TASK BRIEF: Every line holding "Select" should be copied from the records below.

PROVIDED DATA:
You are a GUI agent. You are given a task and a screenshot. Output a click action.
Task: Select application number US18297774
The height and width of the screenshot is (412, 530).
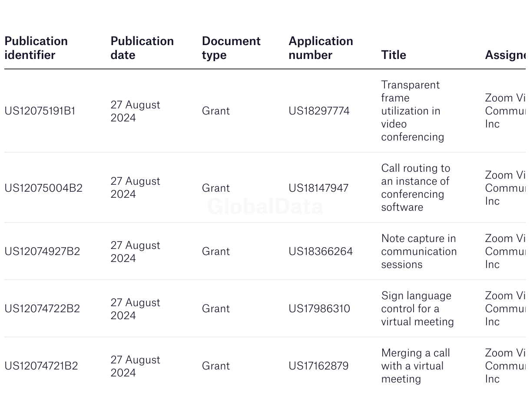[x=319, y=111]
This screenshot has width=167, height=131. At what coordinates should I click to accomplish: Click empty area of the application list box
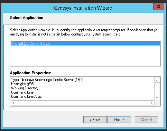(x=85, y=56)
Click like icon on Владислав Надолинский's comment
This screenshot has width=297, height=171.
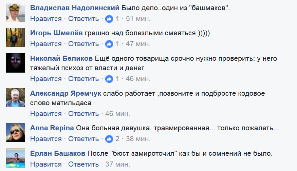point(109,19)
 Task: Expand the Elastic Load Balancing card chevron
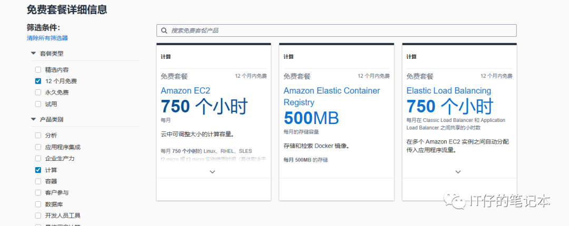point(458,172)
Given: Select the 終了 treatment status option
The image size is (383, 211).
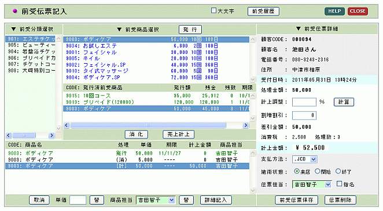Looking at the screenshot, I should coord(338,172).
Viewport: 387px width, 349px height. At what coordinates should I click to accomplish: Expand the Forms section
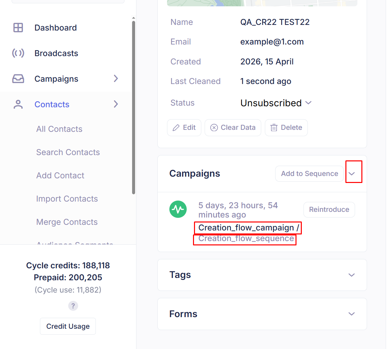pos(351,314)
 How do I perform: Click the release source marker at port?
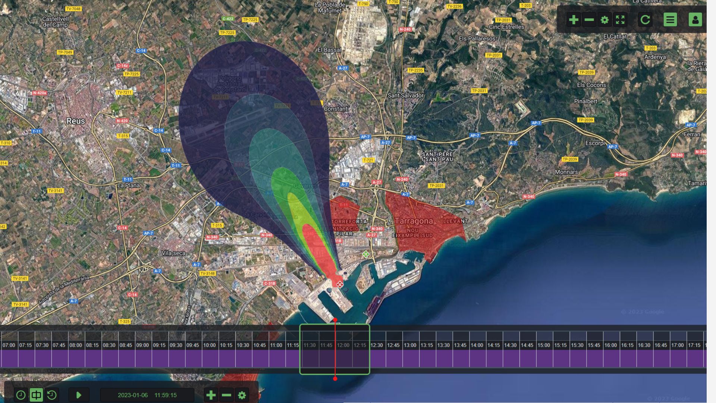(339, 285)
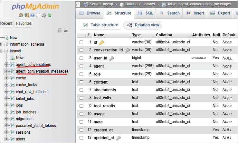Image resolution: width=238 pixels, height=143 pixels.
Task: Open the Favorites tables list
Action: tap(24, 23)
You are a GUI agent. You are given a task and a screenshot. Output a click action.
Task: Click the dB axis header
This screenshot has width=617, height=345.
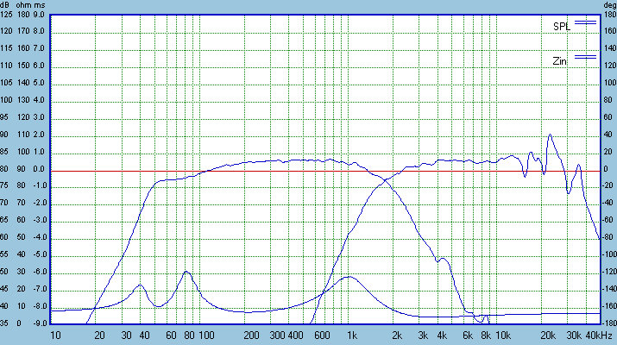pos(8,5)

REPLY:
Task: Select application number US18297774
Given: Select the 終了 treatment status option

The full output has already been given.